Target pointing data:
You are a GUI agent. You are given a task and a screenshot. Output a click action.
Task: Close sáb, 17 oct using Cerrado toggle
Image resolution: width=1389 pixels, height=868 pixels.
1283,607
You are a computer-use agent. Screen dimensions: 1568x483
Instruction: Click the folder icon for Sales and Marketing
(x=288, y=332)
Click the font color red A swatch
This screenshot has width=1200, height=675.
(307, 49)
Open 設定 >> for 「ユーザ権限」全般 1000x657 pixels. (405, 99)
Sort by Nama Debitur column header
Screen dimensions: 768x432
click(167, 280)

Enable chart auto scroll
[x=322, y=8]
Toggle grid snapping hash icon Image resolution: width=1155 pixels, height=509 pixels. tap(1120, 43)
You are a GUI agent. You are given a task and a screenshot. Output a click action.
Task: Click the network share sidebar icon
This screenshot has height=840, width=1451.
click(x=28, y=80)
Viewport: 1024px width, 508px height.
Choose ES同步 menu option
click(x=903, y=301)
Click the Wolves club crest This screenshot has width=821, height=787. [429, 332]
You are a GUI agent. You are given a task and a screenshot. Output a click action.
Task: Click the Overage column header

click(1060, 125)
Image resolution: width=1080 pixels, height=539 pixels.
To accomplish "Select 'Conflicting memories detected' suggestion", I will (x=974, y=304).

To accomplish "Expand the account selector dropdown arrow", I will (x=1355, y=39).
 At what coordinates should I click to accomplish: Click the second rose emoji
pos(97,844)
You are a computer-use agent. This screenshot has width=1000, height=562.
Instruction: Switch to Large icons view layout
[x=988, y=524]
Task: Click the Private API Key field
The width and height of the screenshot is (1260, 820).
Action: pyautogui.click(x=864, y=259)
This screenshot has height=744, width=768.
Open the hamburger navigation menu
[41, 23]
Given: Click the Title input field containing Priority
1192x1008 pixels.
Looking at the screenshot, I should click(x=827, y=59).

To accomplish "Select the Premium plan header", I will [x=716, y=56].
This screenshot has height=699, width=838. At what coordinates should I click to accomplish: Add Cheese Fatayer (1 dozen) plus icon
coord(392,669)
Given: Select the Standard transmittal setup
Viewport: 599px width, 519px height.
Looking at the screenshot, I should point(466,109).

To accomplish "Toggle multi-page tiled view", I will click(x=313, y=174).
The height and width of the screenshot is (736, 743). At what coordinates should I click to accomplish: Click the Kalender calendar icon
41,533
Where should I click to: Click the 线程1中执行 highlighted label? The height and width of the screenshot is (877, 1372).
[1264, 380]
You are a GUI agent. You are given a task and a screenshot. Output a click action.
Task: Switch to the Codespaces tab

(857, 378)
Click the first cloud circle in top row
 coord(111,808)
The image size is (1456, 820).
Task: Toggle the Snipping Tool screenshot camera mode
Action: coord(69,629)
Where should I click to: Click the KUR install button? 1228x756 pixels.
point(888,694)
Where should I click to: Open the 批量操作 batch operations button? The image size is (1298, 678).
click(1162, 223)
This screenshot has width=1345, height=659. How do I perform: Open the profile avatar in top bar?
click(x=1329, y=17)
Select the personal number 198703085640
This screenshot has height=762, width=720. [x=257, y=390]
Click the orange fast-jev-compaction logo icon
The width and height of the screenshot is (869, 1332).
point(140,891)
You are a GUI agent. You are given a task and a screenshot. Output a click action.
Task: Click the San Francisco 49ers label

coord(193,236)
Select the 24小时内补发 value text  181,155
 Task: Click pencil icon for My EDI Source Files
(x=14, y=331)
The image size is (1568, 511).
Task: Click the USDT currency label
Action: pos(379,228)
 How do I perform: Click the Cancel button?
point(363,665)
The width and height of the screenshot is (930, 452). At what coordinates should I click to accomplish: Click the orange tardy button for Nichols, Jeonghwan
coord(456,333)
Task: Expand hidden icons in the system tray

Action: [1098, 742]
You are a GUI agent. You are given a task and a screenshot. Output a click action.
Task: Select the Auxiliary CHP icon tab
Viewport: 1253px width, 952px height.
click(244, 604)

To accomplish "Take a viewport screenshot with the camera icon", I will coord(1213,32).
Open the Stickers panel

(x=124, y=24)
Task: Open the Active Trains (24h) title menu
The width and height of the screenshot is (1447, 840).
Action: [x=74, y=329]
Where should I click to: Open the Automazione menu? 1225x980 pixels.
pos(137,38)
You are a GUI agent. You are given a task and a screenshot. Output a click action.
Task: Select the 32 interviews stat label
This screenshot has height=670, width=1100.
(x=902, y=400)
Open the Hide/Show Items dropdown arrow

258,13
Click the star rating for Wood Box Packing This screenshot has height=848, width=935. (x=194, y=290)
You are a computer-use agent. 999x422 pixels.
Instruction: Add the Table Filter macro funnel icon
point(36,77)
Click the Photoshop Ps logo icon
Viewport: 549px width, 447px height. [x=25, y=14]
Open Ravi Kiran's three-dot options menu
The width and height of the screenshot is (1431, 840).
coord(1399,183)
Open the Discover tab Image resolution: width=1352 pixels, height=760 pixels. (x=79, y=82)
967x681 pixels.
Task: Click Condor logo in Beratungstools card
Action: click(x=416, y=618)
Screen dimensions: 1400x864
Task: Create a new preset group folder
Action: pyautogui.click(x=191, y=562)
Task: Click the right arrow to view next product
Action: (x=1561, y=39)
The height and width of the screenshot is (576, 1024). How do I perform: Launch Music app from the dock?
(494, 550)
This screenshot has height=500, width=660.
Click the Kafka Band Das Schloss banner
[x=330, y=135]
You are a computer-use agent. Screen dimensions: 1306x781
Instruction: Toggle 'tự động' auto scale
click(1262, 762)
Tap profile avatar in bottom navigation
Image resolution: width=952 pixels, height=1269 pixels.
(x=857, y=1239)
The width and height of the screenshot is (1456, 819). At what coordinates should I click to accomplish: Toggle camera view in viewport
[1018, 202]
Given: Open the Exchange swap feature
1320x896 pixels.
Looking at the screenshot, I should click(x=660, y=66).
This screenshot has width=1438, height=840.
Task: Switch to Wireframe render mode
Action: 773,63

STATED TASK: Transcribe the data above line for line, with no changes.

ANSWER TO THIS PROBLEM:
You are a GUI agent. You are given a task and a screenshot. Output a click action.
Task: Close sáb, 17 oct using Cerrado toggle
Image resolution: width=1389 pixels, height=868 pixels.
1283,607
You are a computer-use agent. Screen dimensions: 1568x483
Instruction: Click the folder icon for Sales and Marketing
(x=288, y=332)
Click the font color red A swatch
This screenshot has width=1200, height=675.
(307, 49)
Open 設定 >> for 「ユーザ権限」全般 1000x657 pixels. (405, 99)
Sort by Nama Debitur column header
Screen dimensions: 768x432
click(167, 280)

Enable chart auto scroll
[x=322, y=8]
Toggle grid snapping hash icon Image resolution: width=1155 pixels, height=509 pixels. tap(1120, 43)
You are a GUI agent. You are given a task and a screenshot. Output a click action.
Task: Click the network share sidebar icon
This screenshot has height=840, width=1451.
click(x=28, y=80)
Viewport: 1024px width, 508px height.
Choose ES同步 menu option
click(x=903, y=301)
Click the Wolves club crest This screenshot has width=821, height=787. [429, 332]
You are a GUI agent. You are given a task and a screenshot. Output a click action.
Task: Click the Overage column header

click(1060, 125)
Image resolution: width=1080 pixels, height=539 pixels.
To accomplish "Select 'Conflicting memories detected' suggestion", I will (x=974, y=304).

To accomplish "Expand the account selector dropdown arrow", I will (x=1355, y=39).
 At what coordinates should I click to accomplish: Click the second rose emoji
pos(97,844)
You are a computer-use agent. This screenshot has width=1000, height=562.
Instruction: Switch to Large icons view layout
[x=988, y=524]
Task: Click the Private API Key field
The width and height of the screenshot is (1260, 820).
Action: pyautogui.click(x=864, y=259)
This screenshot has height=744, width=768.
Open the hamburger navigation menu
[41, 23]
Given: Click the Title input field containing Priority
1192x1008 pixels.
Looking at the screenshot, I should click(x=827, y=59).

To accomplish "Select the Premium plan header", I will [x=716, y=56].
This screenshot has height=699, width=838. At what coordinates should I click to accomplish: Add Cheese Fatayer (1 dozen) plus icon
coord(392,669)
Given: Select the Standard transmittal setup
Viewport: 599px width, 519px height.
Looking at the screenshot, I should point(466,109).

To accomplish "Toggle multi-page tiled view", I will click(x=313, y=174).
The height and width of the screenshot is (736, 743). At what coordinates should I click to accomplish: Click the Kalender calendar icon
41,533
Where should I click to: Click the 线程1中执行 highlighted label? The height and width of the screenshot is (877, 1372).
[1264, 380]
You are a GUI agent. You are given a task and a screenshot. Output a click action.
Task: Switch to the Codespaces tab

(857, 378)
Click the first cloud circle in top row
 coord(111,808)
The image size is (1456, 820).
Task: Toggle the Snipping Tool screenshot camera mode
Action: coord(69,629)
Where should I click to: Click the KUR install button? 1228x756 pixels.
point(888,694)
Where should I click to: Open the 批量操作 batch operations button? The image size is (1298, 678).
click(1162, 223)
This screenshot has width=1345, height=659. How do I perform: Open the profile avatar in top bar?
click(x=1329, y=17)
Select the personal number 198703085640
This screenshot has height=762, width=720. [x=257, y=390]
Click the orange fast-jev-compaction logo icon
The width and height of the screenshot is (869, 1332).
point(140,891)
You are a GUI agent. You are given a task and a screenshot. Output a click action.
Task: Click the San Francisco 49ers label

coord(193,236)
Select the 24小时内补发 value text  181,155
 Task: Click pencil icon for My EDI Source Files
(x=14, y=331)
The image size is (1568, 511).
Task: Click the USDT currency label
Action: pos(379,228)
 How do I perform: Click the Cancel button?
point(363,665)
The width and height of the screenshot is (930, 452). At what coordinates should I click to accomplish: Click the orange tardy button for Nichols, Jeonghwan
coord(456,333)
Task: Expand hidden icons in the system tray

Action: [1098, 742]
You are a GUI agent. You are given a task and a screenshot. Output a click action.
Task: Select the Auxiliary CHP icon tab
Viewport: 1253px width, 952px height.
click(244, 604)

To accomplish "Take a viewport screenshot with the camera icon", I will coord(1213,32).
Open the Stickers panel

(x=124, y=24)
Task: Open the Active Trains (24h) title menu
The width and height of the screenshot is (1447, 840).
Action: [x=74, y=329]
Where should I click to: Open the Automazione menu? 1225x980 pixels.
pos(137,38)
You are a GUI agent. You are given a task and a screenshot. Output a click action.
Task: Select the 32 interviews stat label
This screenshot has height=670, width=1100.
(x=902, y=400)
Open the Hide/Show Items dropdown arrow

258,13
Click the star rating for Wood Box Packing This screenshot has height=848, width=935. (x=194, y=290)
You are a computer-use agent. 999x422 pixels.
Instruction: Add the Table Filter macro funnel icon
point(36,77)
Click the Photoshop Ps logo icon
Viewport: 549px width, 447px height. [x=25, y=14]
Open Ravi Kiran's three-dot options menu
The width and height of the screenshot is (1431, 840).
coord(1399,183)
Open the Discover tab Image resolution: width=1352 pixels, height=760 pixels. (x=79, y=82)
967x681 pixels.
Task: Click Condor logo in Beratungstools card
Action: click(x=416, y=618)
Screen dimensions: 1400x864
Task: Create a new preset group folder
Action: pyautogui.click(x=191, y=562)
Task: Click the right arrow to view next product
Action: (x=1561, y=39)
The height and width of the screenshot is (576, 1024). How do I perform: Launch Music app from the dock?
(494, 550)
This screenshot has height=500, width=660.
Click the Kafka Band Das Schloss banner
[x=330, y=135]
You are a computer-use agent. Screen dimensions: 1306x781
Instruction: Toggle 'tự động' auto scale
click(1262, 762)
Tap profile avatar in bottom navigation
Image resolution: width=952 pixels, height=1269 pixels.
(x=857, y=1239)
The width and height of the screenshot is (1456, 819). At what coordinates should I click to accomplish: Toggle camera view in viewport
[1018, 202]
Given: Open the Exchange swap feature
1320x896 pixels.
Looking at the screenshot, I should click(x=660, y=66).
This screenshot has width=1438, height=840.
Task: Switch to Wireframe render mode
Action: 773,63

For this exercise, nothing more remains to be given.